Real-time mathematical models (digital twin of the network)

Based on the GIS asset database and incorporating real-time data from sensors and automation and control systems, we have systems that analyse the network, create a mathematical model, and project a real-time digital twin of the network's operation.

The predictive intelligence platform provides reliable, objective information about the assets we manage and how to act on them.

The digital twin allows us to obtain network operation premises at any given moment, and anticipate or detect anomalies in the network almost in real-time. Examples include detecting leaks, uncontrolled discharges, high consumption, and water quality issues in the network by applying real-time data to traditional mathematical models.

Not only is the network modelling more efficient by adding data and sensors, but the calibration and adjustment of the digital model are also easier, more reliable, and accurately represent the hydraulic operation of the supply or sewer network.

Predictive and intelligent asset management platform

Finally, reaching the top of the Frank pyramid, ACCIONA has a predictive intelligence platform for analysing water supply and sewer networks. This predictive intelligence platform is powered by all the data incorporated into the datalake, from various operational units, GIS, automation and control, work orders, third-party data, real-time mathematical models, etc. By applying complex logical algorithms, it provides reliable, objective information about the assets we manage and how to act on them.

The system provides information on the behaviour of the supply and sewer networks, analysing the data and presenting events within them that require observation and study, as they may pose risks to the operation of those assets.

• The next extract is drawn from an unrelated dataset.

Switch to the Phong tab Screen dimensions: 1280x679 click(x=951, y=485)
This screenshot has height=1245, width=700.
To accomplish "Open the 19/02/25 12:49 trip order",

For example, in water supply networks, we can detect consumption events in sectors that are outside the normal range for a specific day or hour. This range is previously defined by the platform based on historical data analysis. Detecting an event means that something is not functioning as usual. This model predicts an incident that needs immediate attention. In this example, an unusual, unexpected consumption was detected in a network sector not optimized at that time. Asset managers anticipated problems and adjusted pumps and re-pumps in advance to address a potential supply shortage at a specific time.

In sewer networks, we use models to determine, for instance, cleaning plans in advance of blockages or retention in the sewers caused by sediment buildup.

We need to be more productive, optimize resources, and maximize investment to improve the service levels of the networks we operate

The asset management platform also provides information on the network's capacity to withstand the passage of time. The intelligent model can give us network investment parameters needed to maintain our service level and identify points or sections where renewal or replacement is required to maximize the infrastructure's lifespan.

5. Our goal

Why do we do this at ACCIONA? We all know how our cities grow every day and how the level of service demanded by society increases daily. However, our networks are ageing faster than we can replace them because we lack sufficient economic resources, and water tariffs do not adequately reflect technical amortization.

This situation requires us to be increasingly efficient, to extend the useful life of our assets, and to carefully manage our water supply and sewer networks as they are constantly subjected to material stress and fatigue. In short, we need to be more productive, optimize our resources, and maximize the investment available to improve the service levels of the networks we operate. We achieve all this through our dynamic asset management platform, which represents a new dimension in the management of these assets.